Chattogram Port's Tariff Hike: A Supply Chain Crisis (2025)

Imagine a bustling port that suddenly jacks up its fees, claiming it's just a modest 41% bump—but in reality, costs for shippers and traders are skyrocketing to twice that or more, threatening to crush the very lifeblood of Bangladesh's economy. Sounds alarming, doesn't it? Stick around, because this isn't just about numbers; it's about how everyday goods might get pricier for you and me, and the fierce debate over whether the port authority is playing fair with its pricing strategy.

Key Takeaways:

  • The Chattogram Port Authority (CPA) officially announced a 41% overall increase in tariffs.
  • Full Container Load (FCL) handling fees jumped by 63.5%, while Less-Than-Container-Load (LCL) fees surged by a whopping 156.7%.
  • Compulsory costs for vessels rose between 85% and 139%, varying by ship size.
  • Tug hire expenses escalated from 440% to 980%.
  • Pilotage fees at least doubled, hitting 100% hikes.

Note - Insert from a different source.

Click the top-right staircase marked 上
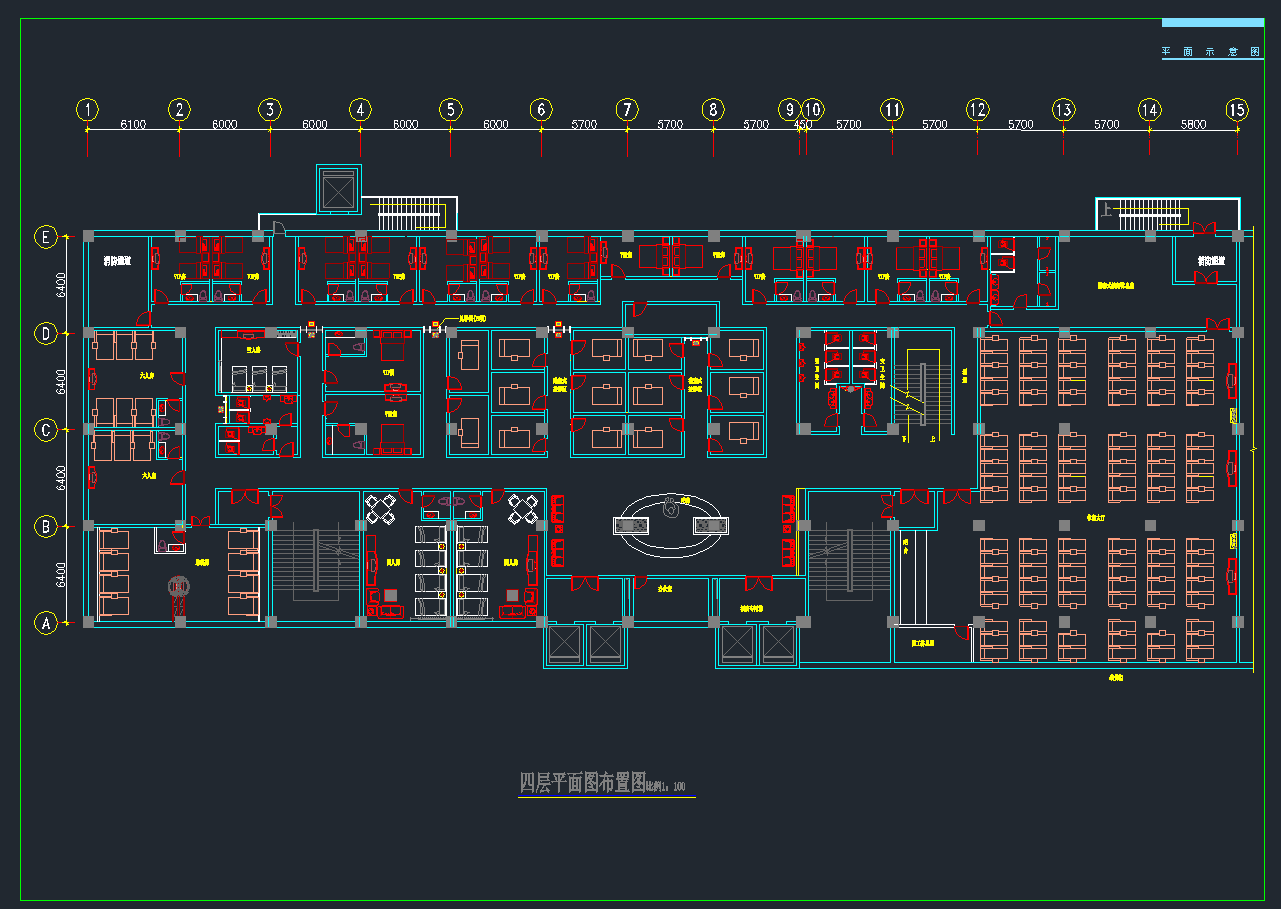Viewport: 1281px width, 909px height. click(1148, 211)
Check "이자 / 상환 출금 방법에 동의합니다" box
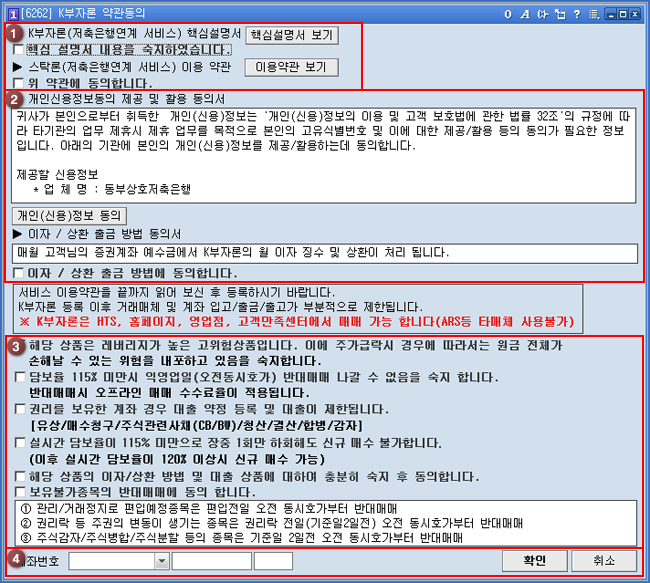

Handling expenses for containers and bulk cargo at Chattogram Port have exploded far beyond the Chattogram Port Authority's stated 41% tariff rise. When the CPA rolled out the new pricing framework on October 15, they tried to soften the blow by mentioning an extra Tk 0.12 per kilogram of cargo. But behind the scenes, internal documents and shipping experts' analyses paint a much darker picture: a massive upheaval that's disrupting supply chains and hitting wallets hard across the board.

For those new to shipping jargon, let's break it down simply. A Full Container Load (FCL) is when one company fills an entire shipping container with their goods, making it efficient for large shipments. On the flip side, Less-Than-Container-Load (LCL) involves smaller businesses combining their partial shipments into one container, which is cost-effective but now comes with a hefty price tag. FCL costs have climbed by 63%, while LCL fees have shot up by 105%. These hikes ripple through the entire supply chain, hitting small operators the hardest and eventually pushing up prices for everyone—from shipping companies to exporters, importers, and yes, consumers who see those hidden costs reflected at the checkout counter.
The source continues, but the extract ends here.